With a title as promising as 'Transient Space', expectations were high for this group exhibition at Parafin Gallery, W1C, hyped further by the gallery's use of a Baudelaire quotation from 'The Painter of Modern Life', in which he spoke of the importance of artists recreating "the transient, the fleeting, the contingent...". At a time when London feels in a constant moment of transit, and with space at such a premium, I was intrigued to uncover what works from 1982 to the present day could offer this narrative.

From a curatorial perspective, works from each of the six exhibiting artists are spaced out between the two floors of the gallery and the viewer weaves in between the different stories of empty spaces played out through video, sculpture, photography and painting compositions. Nathan Coley's aluminium mini structures provide a highly figurative introduction to the exhibition's theme, as their perspex stands protect the sculptures from harm, such as the natural elements. The prominent theme of empty spaces resonates with each artist, as while Coley's sculptural works are structurally sound, their lack of functionality renders them useless and abandoned by default.

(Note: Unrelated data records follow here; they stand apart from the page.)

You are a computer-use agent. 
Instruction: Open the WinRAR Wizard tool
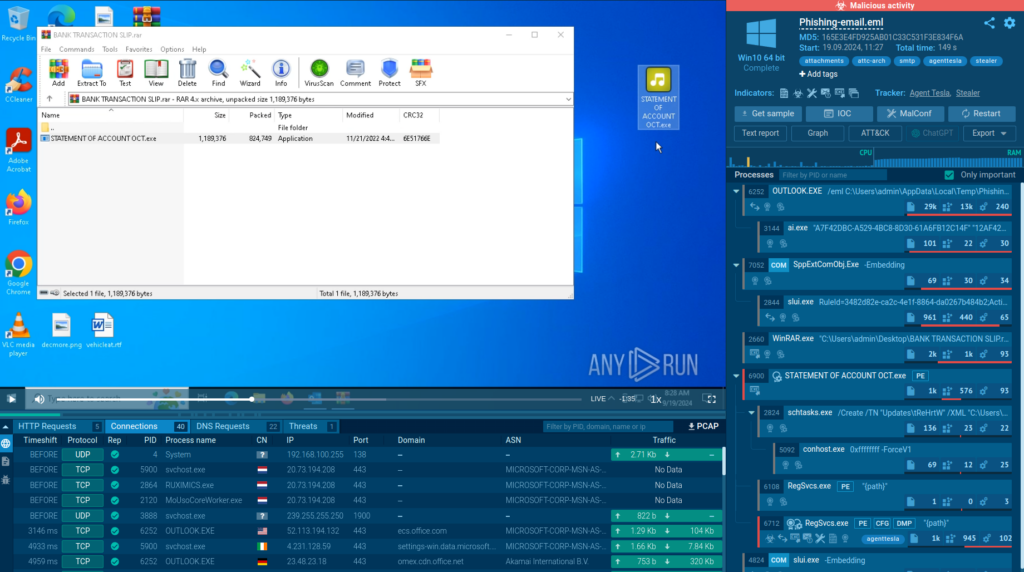[250, 73]
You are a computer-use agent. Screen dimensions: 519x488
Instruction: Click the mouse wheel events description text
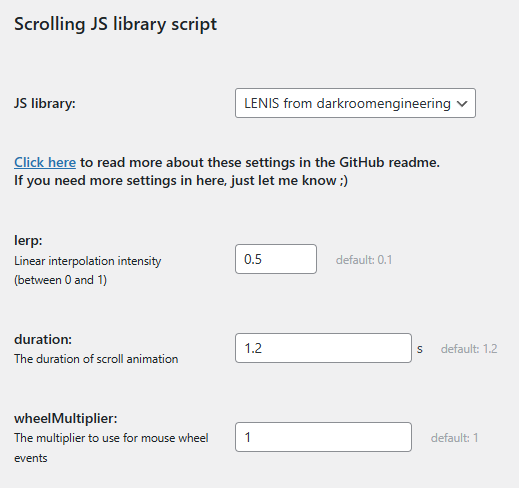(111, 448)
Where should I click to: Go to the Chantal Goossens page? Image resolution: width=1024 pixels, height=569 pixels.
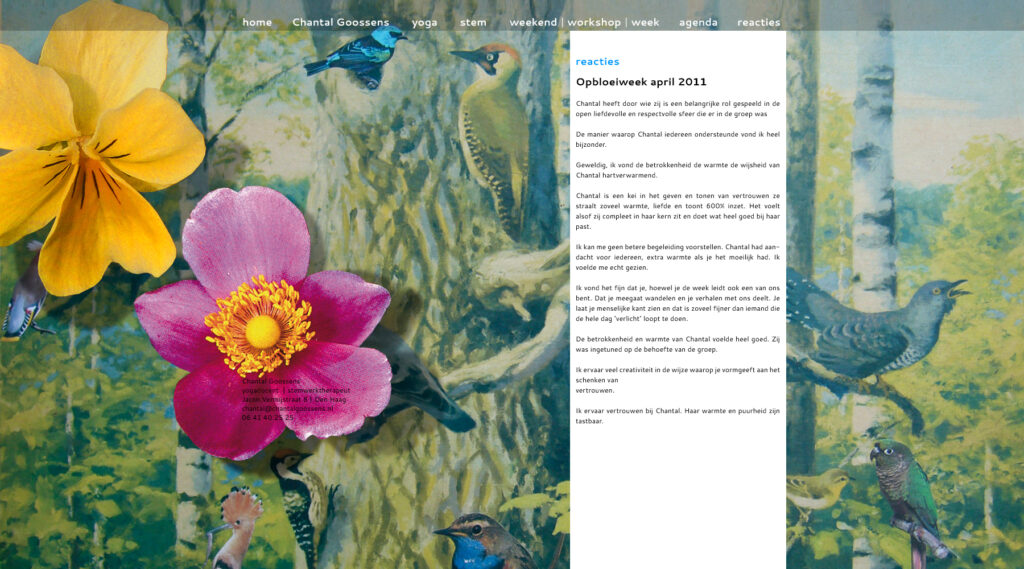pyautogui.click(x=340, y=22)
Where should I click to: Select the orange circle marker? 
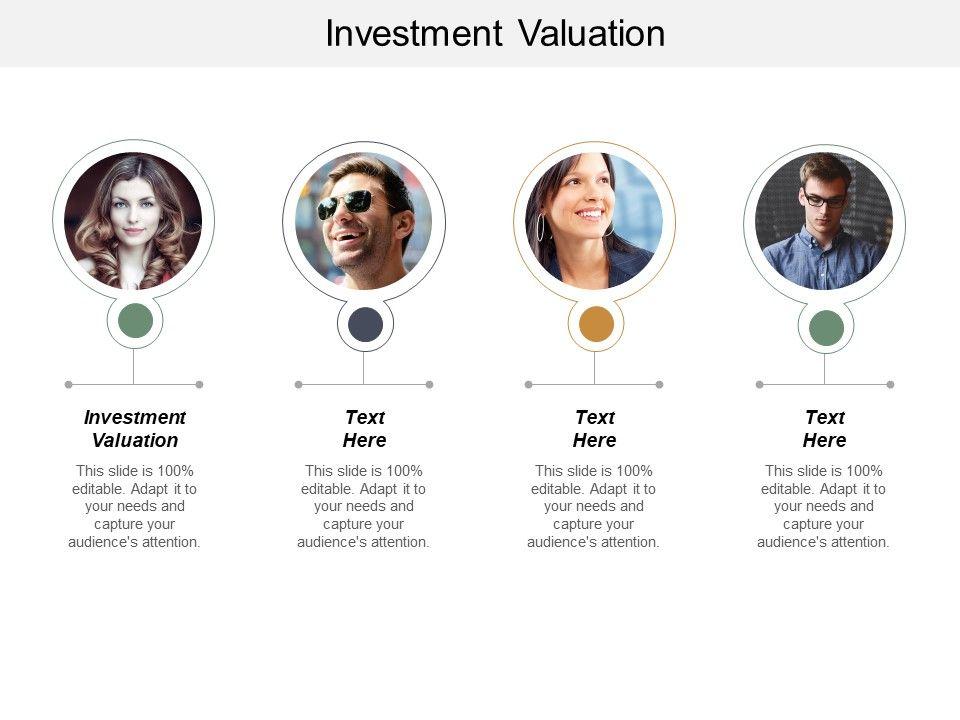click(x=596, y=324)
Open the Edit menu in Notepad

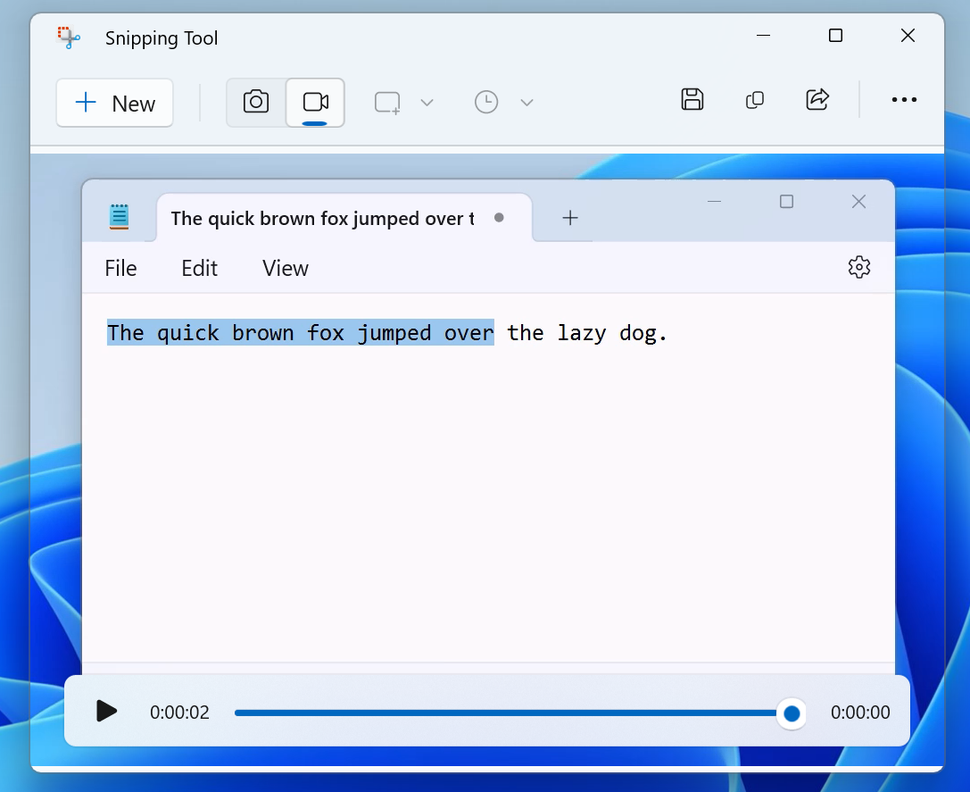[x=198, y=268]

Tim Head, Fugitive Space 1, 1982. Hand tinted photographic collage, 31.cm x 48cm. Parafin Gallery, London.

Arguably, it is the work of London-based artist Tim Head that epitomises the exhibition, presenting photographic collages of large, empty yet somehow opulent spaces. I believe this to be in the production quality of the piece rather than the subject matter but, as always, this is open for debate. Albeit the oldest works in the show, the vibrancy of Head's palette choices feel current and dynamic. Pinks and blues are highly reminiscent of nightclub environments; the fact that many London nightlife destinations are getting closed down, especially those catering to LGBT+ needs, does not go amiss in a contemporary viewing. Additionally, using an architectural space as the subject matter of an artwork makes one think of how an original design becomes an architectural structure, before reverting again to a form of design through artworks like 'Fugitive Space I'. 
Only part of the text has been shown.